_Task description_
In the text on affirmative therapy, which organizations recognize affirmative therapy as a positive treatment intervention for LGBTQ2s+ clients?

Study text below:

What is affirmative therapy?
Affirmative therapy is a therapeutic approach that holds a positive view of clients who identify as LGBTQ2s+, are from non-Caucasian ethnic or cultural backgrounds, are disabled, or are otherwise marginalized in society.
This therapeutic approach also acknowledges and rectifies the negative messages of homophobia, biphobia, transphobia, heterosexism, racism, discrimination, ableism, misogyny, etc. and the impact these have on the lives of affected clients.
Psychological associations such as the American Psychological Association (APA), Canadian Psychological Association (CPA), as well as associations for marriage and family therapy recognize affirmative therapy as a positive treatment intervention to support LGBTQ2s+ clients. An affirmative therapist does not pathologize a person for being LGBTQ2s+, from different ethnic or cultural backgrounds, or disabled but rather embraces a positive view that celebrates the diversity in our society. An affirming therapist also recognizes these clients have unique lived experiences.
How does affirmative therapy work?
An affirming therapist works with sexually and gender diverse, racially and culturally diverse, and disabled clients to reach their mental wellness goals by encouraging the development of a positive identity and to provide support – especially during the journey of self-discovery. The therapist provides a safe space to explore additional issues such as systemic barriers and to navigate the bias and discrimination within the larger society. In addition, an affirming therapist is connected with the LGBTQ2+ friendly, racial and culturally diverse, and disability supports and resources available within the larger community to support you.
Embracing an affirmative point of view
At Insight Psychological our therapists embrace an affirmative view to work with our marginalized clients. We embody inclusive values, practice affirmative skills, and have supportive knowledge.
We respect clients from all domains of life and the values they hold. We create a space for self-discovery and growth that respects where one comes from and where one wants to be. Our mission is to promote the psychological health of people through the generation of awareness and the delivery of effective, prompt, quality psychological services.
When is affirmative therapy used?
Affirmative therapeutic approaches are inclusive – so society as a whole can benefit from these values and practices. The intent of affirmative therapy is to support ostracized members of the community with unique experiences, including individuals, couples, and families who are seeking optimal mental health.
People who are marginalized in society may experience:
- Feelings of fear (being caught or found out, or a very real fear for your safety)
- Feelings of shame, particularly in an openly non-accepting community
- Discrimination and harassment
- Family acceptance issues
- Social anxiety
- Feeling a lack of clarity with your gender identity (feeling like you were born in the wrong body or you don’t fit into traditional gender norms)
By utilizing affirmative therapy and being a proudly inclusive psychological firm, we can provide support for marginalized members of the community with this lens. This means we have knowledge, skills, resources, and expertise to support diversity and our therapists are knowledgeable in the unique challenges faced by this community. We have psychologists who are certified as Sex Therapists and can provide knowledgeable care in gender transition. We are also connected with the larger community’s resources to support our LGBTQ2s+, racial and culturally diverse, and disabled clients.
This type of therapy may be used to treat multiple conditions and concerns. It may also be used in conjunction with other treatment methods. Your therapist will work with you to determine the best treatment method for your individual circumstances.
You should be aware that there is no treatment method that is successful for every person. What works for you, may not work for someone else.
What to expect from therapy
Put simply, you will get out of therapy what you put into it. It’s not a magic solution that will solve all your problems. It may involve you doing some real work and being completely honest with yourself and your therapist. Sometimes facing our truth is the hardest thing of all – but from that discomfort can come healing and growth.

End of Study text.
Raw data below:

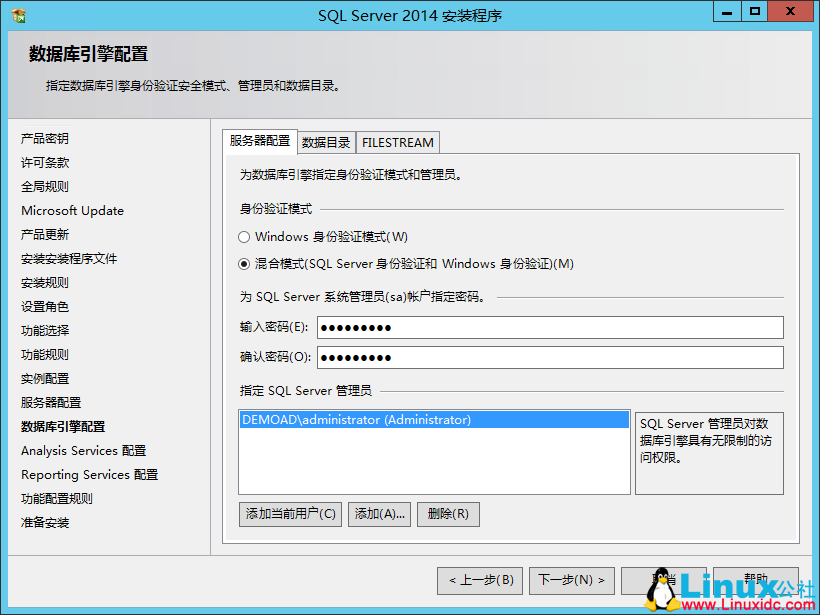Open Reporting Services 配置 in sidebar
The height and width of the screenshot is (615, 820).
click(x=88, y=474)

End of Raw data.

_Exercise result_
The American Psychological Association (APA), the Canadian Psychological Association (CPA), and associations for marriage and family therapy.